At current rates, we estimate the cost of the Fund to be $51,789,000 for healthcare, state disability insurance and life insurance.

hbf-totalcost

* The calculation is for 15,000 drivers only because the remaining 15,000 are expected to be covered 100% by the state through Family Health Plus or Medicaid.

The cost of administration would fluctuate depending on the size and scope of the Fund.  Our estimate for a Fund which administers all the benefits above, screens 50,000 drivers and manages the enrollment of 30,000 drivers would approximate $2.1 million.

As such, the total cost of a comprehensive Fund would be just under $54 million.

The sources of revenue for the Fund would be varied:

  • Industry Contribution
  • Industry-Specific Revenue Generating Programs
  • Driver Contribution
  • State Subsidies
  • Federal Subsidies
  • Private Foundation Support

The seed money would be derived from the industry and driver contributions.

hbf-revenuesummary

See charts below for totals reached in each category.

Rooftop Ad Revenue: At minimum, owner-operators receive $100 per month for roof-top advertising.  Fleets and agents typically earn more.

Lease Contribution: This amount must be borne by the industry and not the drivers.  Lease caps must not be increased.  Fleets and agents have already increased their lease revenue by by-passing TLC regulations, with the former charging weekly drivers the daily rate and the latter calling their overcharges "vehicle expenses."  The overcharges average $200 to $250 per week above the lease cap, an annual loss of income of $5,000-$10,000 per driver.  The TLC must bring the overcharges in line and earmark monies per shift toward the Fund, requiring garages and agents to submit the monies on a weekly basis.  A rate of $3 per shift per garage or agent leased taxi would yield over $44 million.  This represents 89% of the estimated health care costs and 82% of the total Fund budget.

Direct Driver Contribution: The Fund would collect $25 per month, or $300 per year, from drivers who meet the eligibility requirements of full-time active members of the workforce.  The monies would be collected directly from the drivers, not through taxi companies or the TLC.

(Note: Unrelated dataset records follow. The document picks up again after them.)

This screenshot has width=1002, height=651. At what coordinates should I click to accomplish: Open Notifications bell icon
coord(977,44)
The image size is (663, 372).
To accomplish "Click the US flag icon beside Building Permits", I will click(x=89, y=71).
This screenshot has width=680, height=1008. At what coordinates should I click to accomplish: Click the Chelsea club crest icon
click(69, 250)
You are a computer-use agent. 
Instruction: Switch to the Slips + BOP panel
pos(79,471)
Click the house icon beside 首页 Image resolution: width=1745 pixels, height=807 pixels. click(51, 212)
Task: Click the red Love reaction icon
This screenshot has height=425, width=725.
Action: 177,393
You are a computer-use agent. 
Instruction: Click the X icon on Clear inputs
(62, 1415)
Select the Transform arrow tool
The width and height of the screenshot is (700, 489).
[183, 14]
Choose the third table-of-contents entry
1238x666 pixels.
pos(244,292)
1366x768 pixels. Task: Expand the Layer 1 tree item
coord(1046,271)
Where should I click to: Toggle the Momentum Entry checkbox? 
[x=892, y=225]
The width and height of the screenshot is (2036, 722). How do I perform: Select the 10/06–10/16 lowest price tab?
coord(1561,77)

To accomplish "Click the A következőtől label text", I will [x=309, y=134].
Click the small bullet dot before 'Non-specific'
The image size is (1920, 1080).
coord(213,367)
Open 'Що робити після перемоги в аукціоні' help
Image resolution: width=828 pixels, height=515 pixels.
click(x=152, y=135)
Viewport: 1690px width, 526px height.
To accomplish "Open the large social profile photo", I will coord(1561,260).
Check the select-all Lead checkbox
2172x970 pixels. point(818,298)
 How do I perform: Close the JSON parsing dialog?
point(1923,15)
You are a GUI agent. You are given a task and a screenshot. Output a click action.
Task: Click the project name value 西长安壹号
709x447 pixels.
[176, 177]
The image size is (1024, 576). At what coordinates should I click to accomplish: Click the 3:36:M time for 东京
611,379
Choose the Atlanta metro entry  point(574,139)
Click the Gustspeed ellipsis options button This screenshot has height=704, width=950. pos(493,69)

Credit Card Processing: Credit card processing generates millions of dollars for vendors, fleets and agents.  Drivers pay three service fees on every transaction, with just under 2% of the five percent going to fleets and agents who act as processors.  The Fund could easily take on this role without an increase in percentage to burden the driver; 5% is already double the rate paid by other businesses.  As such, each driver would have their own merchant credit card account.  The HBF would process all transactions at the current rate charged by fleets and agents, excluding the tip, toll, tax and any other future monies which are liabilities for the driver.

hbf-revenuestreams1

hbf-revenuestreams2

 

Subsidies and Other Support: The Fund would be eligible for a number of non-industry sources, both public and private.  Supplemental seed money could also be derived from private foundations particularly interested in new models of providing for the uninsured.  NYTWA has partnered with NYU Medical School on a number of community-based research programs to address health disparities.  We are also developing a similar relationship with Mt. Sinai Hospital and Bellevue Hospital.  We've mobilized over 40 community clinics and service organizations to screen over 10,000 drivers in 10 years through our health fairs at airports, the office and places of worship.  There is tremendous support for the health of taxi workers and a city-endorsed Fund would no doubt garner an outpouring of aid.